-- Information supplied follows --

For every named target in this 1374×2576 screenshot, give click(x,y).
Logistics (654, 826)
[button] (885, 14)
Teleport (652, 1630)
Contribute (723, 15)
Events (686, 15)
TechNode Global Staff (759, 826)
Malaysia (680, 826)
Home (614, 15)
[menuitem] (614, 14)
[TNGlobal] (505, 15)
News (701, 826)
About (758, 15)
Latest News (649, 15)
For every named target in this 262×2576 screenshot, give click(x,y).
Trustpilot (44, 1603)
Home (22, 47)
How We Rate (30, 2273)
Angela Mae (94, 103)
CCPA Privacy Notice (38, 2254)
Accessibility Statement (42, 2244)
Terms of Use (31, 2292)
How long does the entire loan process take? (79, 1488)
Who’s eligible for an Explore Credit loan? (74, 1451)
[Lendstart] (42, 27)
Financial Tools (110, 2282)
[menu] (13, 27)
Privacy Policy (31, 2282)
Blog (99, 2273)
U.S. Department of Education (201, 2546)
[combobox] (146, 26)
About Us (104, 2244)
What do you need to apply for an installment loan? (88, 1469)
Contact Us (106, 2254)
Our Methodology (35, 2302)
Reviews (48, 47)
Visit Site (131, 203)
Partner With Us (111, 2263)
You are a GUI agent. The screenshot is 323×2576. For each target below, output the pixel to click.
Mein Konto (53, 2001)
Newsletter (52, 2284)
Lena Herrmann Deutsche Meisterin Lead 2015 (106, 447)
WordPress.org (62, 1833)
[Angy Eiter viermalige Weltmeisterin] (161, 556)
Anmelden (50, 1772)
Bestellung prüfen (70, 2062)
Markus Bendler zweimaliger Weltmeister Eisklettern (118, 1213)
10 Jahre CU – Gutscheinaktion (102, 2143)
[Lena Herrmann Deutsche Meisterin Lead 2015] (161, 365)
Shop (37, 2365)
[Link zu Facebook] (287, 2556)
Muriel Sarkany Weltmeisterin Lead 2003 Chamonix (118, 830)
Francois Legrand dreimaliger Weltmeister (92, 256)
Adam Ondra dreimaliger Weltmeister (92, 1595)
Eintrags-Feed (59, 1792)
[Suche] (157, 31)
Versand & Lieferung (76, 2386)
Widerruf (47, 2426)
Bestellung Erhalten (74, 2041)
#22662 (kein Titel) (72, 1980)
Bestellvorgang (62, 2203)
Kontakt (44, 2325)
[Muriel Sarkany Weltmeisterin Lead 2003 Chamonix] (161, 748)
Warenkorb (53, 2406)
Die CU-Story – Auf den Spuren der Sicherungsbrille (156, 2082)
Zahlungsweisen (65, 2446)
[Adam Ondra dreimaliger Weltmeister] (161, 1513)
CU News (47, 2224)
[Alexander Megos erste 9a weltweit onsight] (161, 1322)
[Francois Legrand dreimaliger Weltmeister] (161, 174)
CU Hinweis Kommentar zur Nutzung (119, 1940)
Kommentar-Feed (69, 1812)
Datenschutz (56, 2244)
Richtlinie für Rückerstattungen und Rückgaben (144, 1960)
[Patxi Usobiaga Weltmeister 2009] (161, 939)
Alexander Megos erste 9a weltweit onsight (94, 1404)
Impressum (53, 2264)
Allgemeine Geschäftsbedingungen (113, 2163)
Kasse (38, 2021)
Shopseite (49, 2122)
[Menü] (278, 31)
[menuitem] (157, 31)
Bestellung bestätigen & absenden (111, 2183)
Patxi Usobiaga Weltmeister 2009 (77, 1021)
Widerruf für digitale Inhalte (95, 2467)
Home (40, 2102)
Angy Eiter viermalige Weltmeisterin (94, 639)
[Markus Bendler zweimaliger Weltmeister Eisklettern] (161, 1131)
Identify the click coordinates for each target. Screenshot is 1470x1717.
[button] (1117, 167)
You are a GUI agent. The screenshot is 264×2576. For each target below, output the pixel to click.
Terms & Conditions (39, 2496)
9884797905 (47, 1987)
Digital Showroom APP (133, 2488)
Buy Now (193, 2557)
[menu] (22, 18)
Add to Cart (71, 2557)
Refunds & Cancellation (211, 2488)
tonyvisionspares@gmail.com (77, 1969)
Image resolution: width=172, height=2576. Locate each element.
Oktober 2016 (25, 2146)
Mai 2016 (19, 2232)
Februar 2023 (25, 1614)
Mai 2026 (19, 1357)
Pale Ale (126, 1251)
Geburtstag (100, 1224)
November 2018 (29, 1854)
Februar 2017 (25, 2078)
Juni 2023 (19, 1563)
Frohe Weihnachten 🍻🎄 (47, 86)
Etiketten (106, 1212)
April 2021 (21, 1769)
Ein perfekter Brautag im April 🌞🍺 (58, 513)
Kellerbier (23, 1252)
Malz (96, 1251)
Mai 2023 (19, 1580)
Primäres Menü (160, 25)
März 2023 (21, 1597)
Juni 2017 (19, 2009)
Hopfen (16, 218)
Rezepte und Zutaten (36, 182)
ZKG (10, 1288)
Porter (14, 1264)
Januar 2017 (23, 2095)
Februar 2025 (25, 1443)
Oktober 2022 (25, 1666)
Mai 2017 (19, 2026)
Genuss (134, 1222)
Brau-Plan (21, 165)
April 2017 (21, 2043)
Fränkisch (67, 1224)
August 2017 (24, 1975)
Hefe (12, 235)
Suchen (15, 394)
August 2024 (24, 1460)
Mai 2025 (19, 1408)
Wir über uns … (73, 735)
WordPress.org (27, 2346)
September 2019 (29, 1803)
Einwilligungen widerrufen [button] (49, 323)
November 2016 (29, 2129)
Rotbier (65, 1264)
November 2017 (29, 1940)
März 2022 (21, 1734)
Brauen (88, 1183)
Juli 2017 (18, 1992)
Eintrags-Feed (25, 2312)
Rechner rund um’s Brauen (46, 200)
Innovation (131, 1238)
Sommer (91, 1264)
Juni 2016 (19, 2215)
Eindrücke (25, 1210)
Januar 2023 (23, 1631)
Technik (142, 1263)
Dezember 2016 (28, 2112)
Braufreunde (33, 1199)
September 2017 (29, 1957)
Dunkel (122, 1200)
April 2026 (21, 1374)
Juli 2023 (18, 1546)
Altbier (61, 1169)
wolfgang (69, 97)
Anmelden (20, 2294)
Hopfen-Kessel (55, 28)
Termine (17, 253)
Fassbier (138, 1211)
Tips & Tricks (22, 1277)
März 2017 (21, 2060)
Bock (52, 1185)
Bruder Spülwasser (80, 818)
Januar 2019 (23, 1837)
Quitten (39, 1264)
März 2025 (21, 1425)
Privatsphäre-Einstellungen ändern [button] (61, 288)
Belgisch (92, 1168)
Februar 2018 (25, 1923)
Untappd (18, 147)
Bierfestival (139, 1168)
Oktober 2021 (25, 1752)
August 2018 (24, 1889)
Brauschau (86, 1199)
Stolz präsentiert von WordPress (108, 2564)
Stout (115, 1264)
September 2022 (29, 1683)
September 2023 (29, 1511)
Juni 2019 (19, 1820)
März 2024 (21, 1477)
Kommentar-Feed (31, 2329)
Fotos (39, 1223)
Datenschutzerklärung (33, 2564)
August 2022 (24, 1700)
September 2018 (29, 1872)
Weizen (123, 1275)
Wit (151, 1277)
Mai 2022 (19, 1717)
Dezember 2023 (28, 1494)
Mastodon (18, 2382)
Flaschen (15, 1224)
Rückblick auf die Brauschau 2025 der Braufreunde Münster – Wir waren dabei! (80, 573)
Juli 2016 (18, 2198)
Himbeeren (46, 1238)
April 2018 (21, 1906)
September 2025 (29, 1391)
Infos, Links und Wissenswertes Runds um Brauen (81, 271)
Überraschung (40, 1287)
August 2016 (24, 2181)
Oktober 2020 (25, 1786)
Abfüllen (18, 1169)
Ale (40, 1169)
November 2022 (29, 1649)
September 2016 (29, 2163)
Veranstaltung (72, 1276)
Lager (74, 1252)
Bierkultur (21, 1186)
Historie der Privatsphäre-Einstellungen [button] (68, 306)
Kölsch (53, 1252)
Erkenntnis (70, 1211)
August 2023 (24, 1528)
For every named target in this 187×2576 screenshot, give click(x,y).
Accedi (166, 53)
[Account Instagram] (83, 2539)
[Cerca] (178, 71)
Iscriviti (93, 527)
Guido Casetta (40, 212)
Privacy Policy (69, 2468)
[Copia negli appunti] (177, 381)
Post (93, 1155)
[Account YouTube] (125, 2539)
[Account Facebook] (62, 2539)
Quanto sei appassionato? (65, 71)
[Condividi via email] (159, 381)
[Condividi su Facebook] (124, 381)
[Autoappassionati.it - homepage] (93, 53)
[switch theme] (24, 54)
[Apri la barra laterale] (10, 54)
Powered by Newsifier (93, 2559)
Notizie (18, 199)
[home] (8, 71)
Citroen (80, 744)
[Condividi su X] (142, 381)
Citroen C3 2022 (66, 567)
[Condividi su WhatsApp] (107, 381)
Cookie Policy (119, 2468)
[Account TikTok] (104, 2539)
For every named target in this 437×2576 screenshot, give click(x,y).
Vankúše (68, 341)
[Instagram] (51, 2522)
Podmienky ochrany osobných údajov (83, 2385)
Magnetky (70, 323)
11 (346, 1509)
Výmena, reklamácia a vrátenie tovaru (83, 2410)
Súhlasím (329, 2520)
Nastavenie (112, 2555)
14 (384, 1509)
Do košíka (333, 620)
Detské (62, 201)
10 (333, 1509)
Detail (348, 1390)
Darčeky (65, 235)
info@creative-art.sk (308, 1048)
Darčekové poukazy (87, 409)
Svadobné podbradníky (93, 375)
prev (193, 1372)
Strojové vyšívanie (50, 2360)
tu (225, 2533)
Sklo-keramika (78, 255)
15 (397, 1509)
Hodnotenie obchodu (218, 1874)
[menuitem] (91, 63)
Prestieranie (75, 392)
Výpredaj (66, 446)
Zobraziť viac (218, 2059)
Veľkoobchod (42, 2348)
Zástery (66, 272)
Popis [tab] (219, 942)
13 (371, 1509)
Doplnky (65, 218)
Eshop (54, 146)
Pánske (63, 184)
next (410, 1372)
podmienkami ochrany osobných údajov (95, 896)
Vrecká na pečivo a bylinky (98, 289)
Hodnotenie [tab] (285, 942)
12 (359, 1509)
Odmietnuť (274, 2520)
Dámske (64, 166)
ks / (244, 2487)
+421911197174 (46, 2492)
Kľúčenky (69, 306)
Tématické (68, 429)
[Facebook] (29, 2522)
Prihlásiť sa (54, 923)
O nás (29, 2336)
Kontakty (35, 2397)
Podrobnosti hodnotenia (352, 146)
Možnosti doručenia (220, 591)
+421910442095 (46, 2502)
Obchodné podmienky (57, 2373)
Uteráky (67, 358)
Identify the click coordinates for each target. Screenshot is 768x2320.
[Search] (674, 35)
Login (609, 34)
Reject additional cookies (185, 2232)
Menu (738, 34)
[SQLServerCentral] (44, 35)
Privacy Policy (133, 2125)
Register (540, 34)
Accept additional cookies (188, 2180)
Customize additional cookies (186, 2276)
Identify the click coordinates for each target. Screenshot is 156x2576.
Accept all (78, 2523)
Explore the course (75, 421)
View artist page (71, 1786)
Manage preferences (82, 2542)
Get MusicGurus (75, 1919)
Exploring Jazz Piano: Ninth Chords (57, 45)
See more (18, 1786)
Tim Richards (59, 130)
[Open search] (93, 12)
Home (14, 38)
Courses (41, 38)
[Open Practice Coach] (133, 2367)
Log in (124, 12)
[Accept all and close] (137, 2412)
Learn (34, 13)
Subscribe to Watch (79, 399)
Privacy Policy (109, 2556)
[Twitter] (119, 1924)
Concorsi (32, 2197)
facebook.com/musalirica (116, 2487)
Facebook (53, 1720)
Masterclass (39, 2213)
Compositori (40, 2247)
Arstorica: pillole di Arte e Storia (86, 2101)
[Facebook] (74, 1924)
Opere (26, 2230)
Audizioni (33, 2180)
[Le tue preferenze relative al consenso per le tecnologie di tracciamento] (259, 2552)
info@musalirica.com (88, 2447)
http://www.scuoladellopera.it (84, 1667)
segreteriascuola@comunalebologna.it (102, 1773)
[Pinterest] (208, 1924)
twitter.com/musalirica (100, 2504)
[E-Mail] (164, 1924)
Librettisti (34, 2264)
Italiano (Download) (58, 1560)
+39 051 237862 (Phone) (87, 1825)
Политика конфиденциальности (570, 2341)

-- Information supplied concluded --

→ Action item: Search the data for "Screenshot is 156x2576.". Beginning with that line, set down every line through the last exactly.

→ Answer to this exercise:
Identify the click coordinates for each target. Screenshot is 156x2576.
Accept all (78, 2523)
Explore the course (75, 421)
View artist page (71, 1786)
Manage preferences (82, 2542)
Get MusicGurus (75, 1919)
Exploring Jazz Piano: Ninth Chords (57, 45)
See more (18, 1786)
Tim Richards (59, 130)
[Open search] (93, 12)
Home (14, 38)
Courses (41, 38)
[Open Practice Coach] (133, 2367)
Log in (124, 12)
[Accept all and close] (137, 2412)
Learn (34, 13)
Subscribe to Watch (79, 399)
Privacy Policy (109, 2556)
[Twitter] (119, 1924)
Concorsi (32, 2197)
facebook.com/musalirica (116, 2487)
Facebook (53, 1720)
Masterclass (39, 2213)
Compositori (40, 2247)
Arstorica: pillole di Arte e Storia (86, 2101)
[Facebook] (74, 1924)
Opere (26, 2230)
Audizioni (33, 2180)
[Le tue preferenze relative al consenso per le tecnologie di tracciamento] (259, 2552)
info@musalirica.com (88, 2447)
http://www.scuoladellopera.it (84, 1667)
segreteriascuola@comunalebologna.it (102, 1773)
[Pinterest] (208, 1924)
twitter.com/musalirica (100, 2504)
[E-Mail] (164, 1924)
Librettisti (34, 2264)
Italiano (Download) (58, 1560)
+39 051 237862 (Phone) (87, 1825)
Политика конфиденциальности (570, 2341)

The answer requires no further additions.